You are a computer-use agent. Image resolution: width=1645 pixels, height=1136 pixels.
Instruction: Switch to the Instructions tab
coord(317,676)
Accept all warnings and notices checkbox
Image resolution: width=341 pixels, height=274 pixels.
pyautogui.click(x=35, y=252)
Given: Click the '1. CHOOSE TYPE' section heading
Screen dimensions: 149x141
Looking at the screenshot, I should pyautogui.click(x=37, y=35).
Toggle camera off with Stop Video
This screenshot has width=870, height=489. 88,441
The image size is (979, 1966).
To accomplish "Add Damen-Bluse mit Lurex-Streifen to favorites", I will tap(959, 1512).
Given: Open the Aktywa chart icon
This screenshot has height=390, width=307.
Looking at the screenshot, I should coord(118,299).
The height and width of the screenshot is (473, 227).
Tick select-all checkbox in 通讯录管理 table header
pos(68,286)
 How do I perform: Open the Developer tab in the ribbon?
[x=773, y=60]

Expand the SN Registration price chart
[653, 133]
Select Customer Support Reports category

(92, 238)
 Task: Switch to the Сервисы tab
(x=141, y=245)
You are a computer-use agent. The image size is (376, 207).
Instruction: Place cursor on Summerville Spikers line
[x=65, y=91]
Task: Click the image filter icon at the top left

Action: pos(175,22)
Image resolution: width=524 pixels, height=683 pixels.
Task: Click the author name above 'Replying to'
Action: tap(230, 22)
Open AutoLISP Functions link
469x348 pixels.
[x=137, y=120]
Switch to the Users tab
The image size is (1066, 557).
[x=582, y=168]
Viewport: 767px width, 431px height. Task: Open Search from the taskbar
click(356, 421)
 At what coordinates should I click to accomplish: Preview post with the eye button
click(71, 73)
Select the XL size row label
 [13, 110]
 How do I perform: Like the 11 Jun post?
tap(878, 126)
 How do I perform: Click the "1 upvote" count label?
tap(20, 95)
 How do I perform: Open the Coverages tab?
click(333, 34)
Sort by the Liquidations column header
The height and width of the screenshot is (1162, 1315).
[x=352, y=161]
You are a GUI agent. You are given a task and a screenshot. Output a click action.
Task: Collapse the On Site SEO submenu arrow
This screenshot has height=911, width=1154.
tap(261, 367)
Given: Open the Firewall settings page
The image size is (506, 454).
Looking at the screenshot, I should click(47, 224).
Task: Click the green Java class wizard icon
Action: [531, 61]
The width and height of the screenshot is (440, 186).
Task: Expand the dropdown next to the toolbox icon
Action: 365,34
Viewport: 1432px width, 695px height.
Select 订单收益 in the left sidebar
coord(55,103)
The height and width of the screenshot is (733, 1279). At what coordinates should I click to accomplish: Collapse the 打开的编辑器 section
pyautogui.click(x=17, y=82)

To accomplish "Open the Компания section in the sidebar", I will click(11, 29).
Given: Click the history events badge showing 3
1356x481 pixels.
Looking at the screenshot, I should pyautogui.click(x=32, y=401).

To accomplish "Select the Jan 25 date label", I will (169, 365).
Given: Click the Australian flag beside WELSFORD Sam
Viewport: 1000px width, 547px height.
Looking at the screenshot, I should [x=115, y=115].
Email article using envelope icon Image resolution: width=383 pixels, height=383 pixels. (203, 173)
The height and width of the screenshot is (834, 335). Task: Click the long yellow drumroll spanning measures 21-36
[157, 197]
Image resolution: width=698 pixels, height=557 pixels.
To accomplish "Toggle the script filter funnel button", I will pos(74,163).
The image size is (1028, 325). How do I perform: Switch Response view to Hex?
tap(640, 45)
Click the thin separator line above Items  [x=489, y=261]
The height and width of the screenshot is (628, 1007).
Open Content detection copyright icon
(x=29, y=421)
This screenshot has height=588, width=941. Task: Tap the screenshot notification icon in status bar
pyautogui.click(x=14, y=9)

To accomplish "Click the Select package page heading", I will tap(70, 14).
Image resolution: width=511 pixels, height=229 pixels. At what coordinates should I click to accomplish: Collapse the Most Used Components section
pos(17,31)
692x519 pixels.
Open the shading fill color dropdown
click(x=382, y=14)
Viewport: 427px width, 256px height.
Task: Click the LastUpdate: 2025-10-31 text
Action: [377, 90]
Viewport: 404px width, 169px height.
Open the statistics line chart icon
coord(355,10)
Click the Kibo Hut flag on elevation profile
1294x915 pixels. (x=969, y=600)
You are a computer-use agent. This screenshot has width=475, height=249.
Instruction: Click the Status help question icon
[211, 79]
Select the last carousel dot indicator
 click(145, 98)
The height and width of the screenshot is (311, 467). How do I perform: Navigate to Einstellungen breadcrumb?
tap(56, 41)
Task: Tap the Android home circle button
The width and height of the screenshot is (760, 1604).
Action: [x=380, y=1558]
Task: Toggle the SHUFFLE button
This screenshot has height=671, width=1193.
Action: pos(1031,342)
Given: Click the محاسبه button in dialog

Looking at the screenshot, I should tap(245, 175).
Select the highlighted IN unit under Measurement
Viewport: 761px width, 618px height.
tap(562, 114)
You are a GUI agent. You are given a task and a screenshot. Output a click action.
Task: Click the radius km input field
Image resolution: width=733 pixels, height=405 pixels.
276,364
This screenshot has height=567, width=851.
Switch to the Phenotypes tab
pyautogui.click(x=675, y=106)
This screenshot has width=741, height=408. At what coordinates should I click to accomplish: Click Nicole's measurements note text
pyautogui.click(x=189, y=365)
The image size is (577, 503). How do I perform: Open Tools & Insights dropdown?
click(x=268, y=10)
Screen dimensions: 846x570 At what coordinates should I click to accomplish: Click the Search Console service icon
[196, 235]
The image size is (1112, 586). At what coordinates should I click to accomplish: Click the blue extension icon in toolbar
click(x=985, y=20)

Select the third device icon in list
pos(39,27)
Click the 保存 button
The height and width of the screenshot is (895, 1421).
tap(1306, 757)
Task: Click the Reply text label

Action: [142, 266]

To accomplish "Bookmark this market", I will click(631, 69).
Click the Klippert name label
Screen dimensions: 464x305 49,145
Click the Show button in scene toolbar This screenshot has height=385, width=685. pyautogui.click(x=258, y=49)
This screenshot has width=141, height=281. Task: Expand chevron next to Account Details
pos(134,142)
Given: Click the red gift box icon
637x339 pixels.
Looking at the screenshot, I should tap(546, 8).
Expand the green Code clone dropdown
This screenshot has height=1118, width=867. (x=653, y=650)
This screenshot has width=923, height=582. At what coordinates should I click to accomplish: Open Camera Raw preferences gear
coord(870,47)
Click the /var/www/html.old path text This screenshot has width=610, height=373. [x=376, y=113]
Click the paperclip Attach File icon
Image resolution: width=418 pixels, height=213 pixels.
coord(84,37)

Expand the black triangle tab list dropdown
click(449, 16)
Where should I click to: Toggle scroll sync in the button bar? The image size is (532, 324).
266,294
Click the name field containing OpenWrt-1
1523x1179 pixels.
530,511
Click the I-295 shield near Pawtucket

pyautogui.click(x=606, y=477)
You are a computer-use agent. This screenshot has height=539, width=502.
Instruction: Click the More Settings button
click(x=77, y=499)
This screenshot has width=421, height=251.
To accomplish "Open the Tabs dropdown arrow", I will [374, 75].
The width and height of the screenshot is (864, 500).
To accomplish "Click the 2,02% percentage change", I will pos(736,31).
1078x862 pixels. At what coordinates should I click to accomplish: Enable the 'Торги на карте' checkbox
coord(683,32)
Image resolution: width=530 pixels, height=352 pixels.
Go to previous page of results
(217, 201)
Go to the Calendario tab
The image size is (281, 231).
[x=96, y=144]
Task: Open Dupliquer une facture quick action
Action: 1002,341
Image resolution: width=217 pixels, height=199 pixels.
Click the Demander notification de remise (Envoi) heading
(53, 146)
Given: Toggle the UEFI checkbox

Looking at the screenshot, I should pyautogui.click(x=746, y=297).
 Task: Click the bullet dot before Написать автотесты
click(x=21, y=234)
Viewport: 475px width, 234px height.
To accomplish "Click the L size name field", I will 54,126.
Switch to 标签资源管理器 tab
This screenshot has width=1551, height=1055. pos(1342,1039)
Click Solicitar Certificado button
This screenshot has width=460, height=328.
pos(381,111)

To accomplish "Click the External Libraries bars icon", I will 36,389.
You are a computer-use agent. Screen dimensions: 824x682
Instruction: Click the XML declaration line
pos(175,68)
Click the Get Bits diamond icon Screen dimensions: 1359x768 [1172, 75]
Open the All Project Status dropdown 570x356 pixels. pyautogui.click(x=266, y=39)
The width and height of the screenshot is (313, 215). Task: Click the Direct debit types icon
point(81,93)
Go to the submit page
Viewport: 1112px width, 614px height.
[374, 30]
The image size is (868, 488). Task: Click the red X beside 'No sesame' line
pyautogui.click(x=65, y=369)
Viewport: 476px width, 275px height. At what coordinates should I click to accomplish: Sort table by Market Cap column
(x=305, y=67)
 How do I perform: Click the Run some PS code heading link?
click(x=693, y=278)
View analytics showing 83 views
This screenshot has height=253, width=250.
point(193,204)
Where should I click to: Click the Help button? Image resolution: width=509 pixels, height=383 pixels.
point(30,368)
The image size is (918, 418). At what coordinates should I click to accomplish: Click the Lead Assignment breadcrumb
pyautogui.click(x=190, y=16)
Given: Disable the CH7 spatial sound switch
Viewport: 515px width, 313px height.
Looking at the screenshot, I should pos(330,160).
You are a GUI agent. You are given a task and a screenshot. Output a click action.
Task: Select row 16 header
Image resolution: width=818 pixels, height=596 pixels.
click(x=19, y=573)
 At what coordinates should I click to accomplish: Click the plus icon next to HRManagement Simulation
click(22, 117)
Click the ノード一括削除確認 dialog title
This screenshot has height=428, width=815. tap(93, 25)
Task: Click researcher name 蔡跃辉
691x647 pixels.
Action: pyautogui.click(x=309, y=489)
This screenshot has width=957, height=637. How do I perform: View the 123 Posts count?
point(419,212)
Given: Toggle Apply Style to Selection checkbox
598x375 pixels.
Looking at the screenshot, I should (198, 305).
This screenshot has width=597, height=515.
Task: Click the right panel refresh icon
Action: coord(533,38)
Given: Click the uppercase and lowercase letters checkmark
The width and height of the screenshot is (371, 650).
§ §
* [What to do]
Check each line of the listing above for the word "showing". Then state how many lines have it, and nothing further.

* [Exercise answer]
2